Educational & Outreach Activities
Cline, G.R. S. K. Parker, A. F. Silvernail, K. Kaul, R.J. Barney, A.M. Hanley, and J.D. Sedlacek. 2002. Organic management of cucumber beetles in watermelon (Citrillus lanatus). Kentucky Academy of Science Annual Meeting. Highland Heights, KY.
Cline, G.R. S.K. Parker, J.S. Sedlacek, and A.F. Silvernail. 2003. Research in organic control of cucumber beetles: year 1 results. Annual Meeting of Kentucky Vegetable Growers Association. Lexington, KY.
Pettaway, V., S.K. Parker, G.R. Cline, and K.W. Pomper. 2003. Organic cucumber beetle control: preliminary experiments examining toxicity of pawpaw extracts to brine shrimp. Association of Research Directors Annual Symposium. Atlanta GA.
Pettaway, V. 2003. Organic cucumber beetle control: toxicity of pawpaw extracts. Senior Student Biology Seminar. Kentucky State University. Frankfort, KY
Pettaway, V., S.K. Parker, G.R. Cline, and K.W. Pomper. 2003. Organic cucumber beetle control: preliminary experiments examining toxicity of pawpaw extracts to brine shrimp. Association of Research Directors Annual Symposium. Atlanta GA.
Cline, G.R., K. Kaul, and A.F. Silvernail. 2003. Organic management of cucumber beetles in muskmelon (Cucumus melo). Kentucky Academy of Science Annual Meeting. Highland Heights, KY.
Hillman, S.L., J.D. Sedlacek and G.R. Cline. 2005. Organic management of cucumber beetles in muskmelon. Annual meeting of the Kentucky Academy of Science. Eastern Kentucky University, Richmond, KY.
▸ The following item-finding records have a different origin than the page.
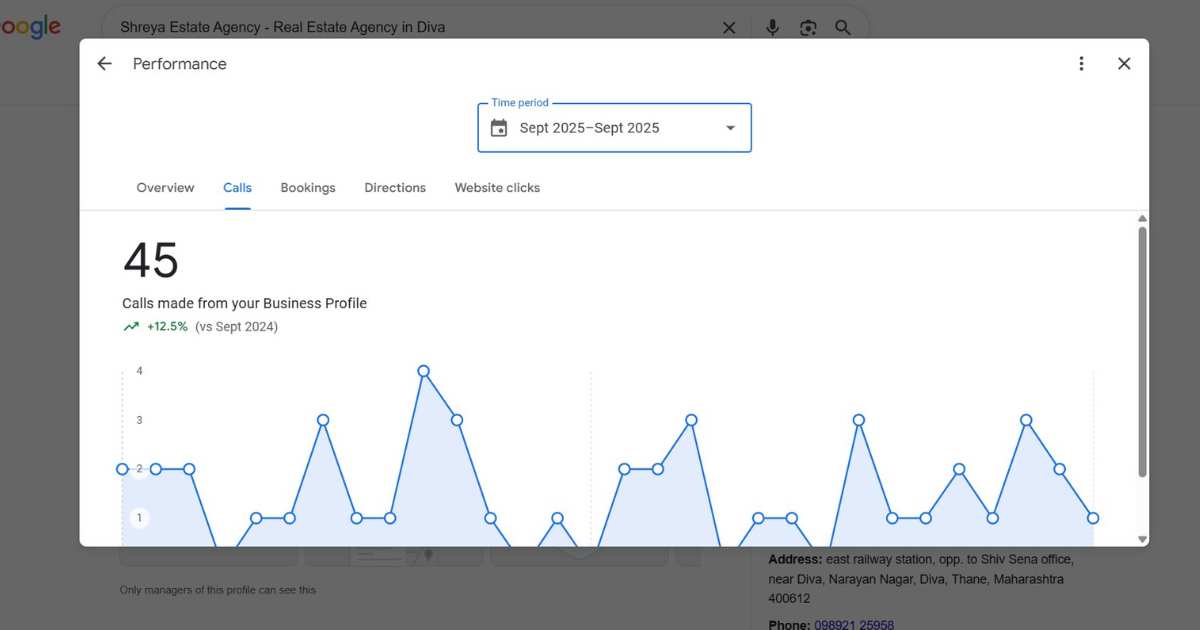Close the Performance panel
1200x630 pixels.
(x=1124, y=63)
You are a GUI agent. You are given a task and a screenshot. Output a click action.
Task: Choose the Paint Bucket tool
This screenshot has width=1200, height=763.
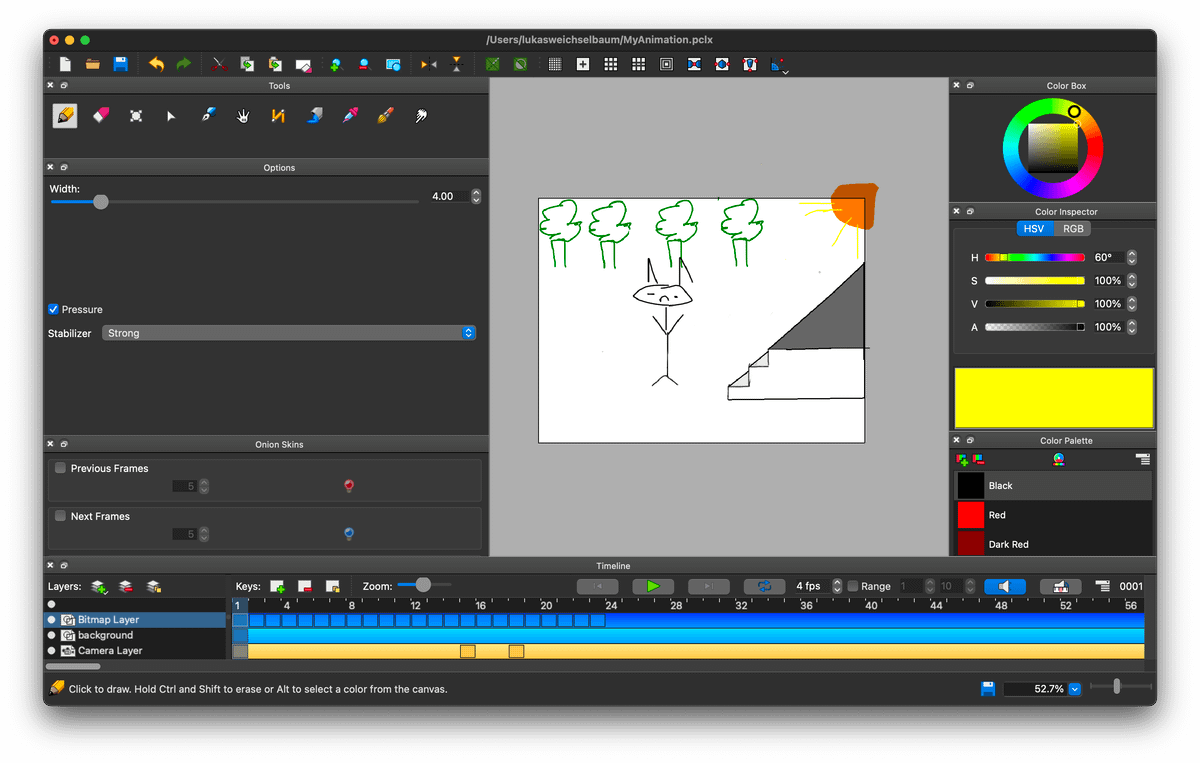314,116
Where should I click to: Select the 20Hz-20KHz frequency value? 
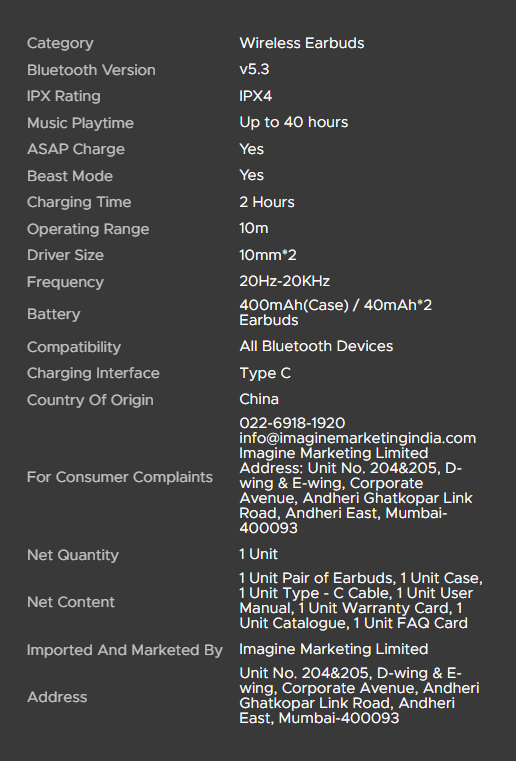(284, 281)
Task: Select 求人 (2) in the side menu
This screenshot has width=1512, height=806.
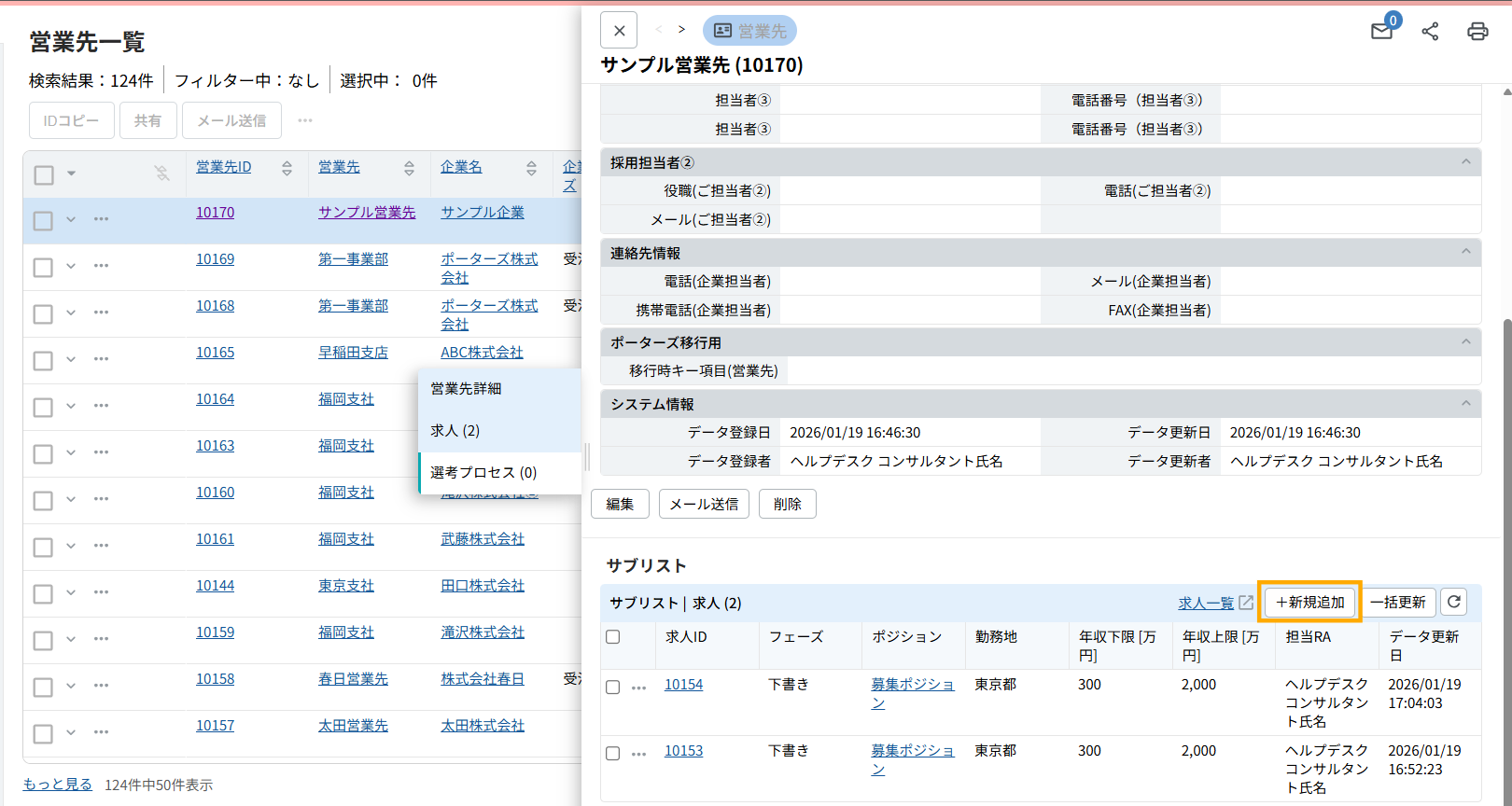Action: 455,431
Striped and spotted cucumber beetles are important insect pests in the production of cucurbits because they feed on these plants and act as vectors of the pathogen which causes bacterial wilt disease. Current organic insecticides for cucumber beetles (e.g., rotenone, pyrethrins) are highly toxic to humans and/or easily degraded by sunlight. Cucumber beetles were the most important organic vegetable insect pest identified in a national survey and in a survey conducted in Kentucky by the authors in a SARE planning project. Thus, cucumber beetles are an important national and local problem. Organic vegetable production is especially appealing to small farmers. Improvement of organic management methods for cucumber beetles would make organic production of cucurbits more profitable for small farmers and help to preserve small farms. Also, such improvements should reduce use of inorganic insecticides, which are potential environmental pollutants and health hazards. Results from 2004 were similar to those of 2003 indicating that use of row covers, companion plants, and Al-coated plastic significantly increased organic muskmelon yields. Thus, adaptation of these methods by organic growers has potential impact locally and nationally.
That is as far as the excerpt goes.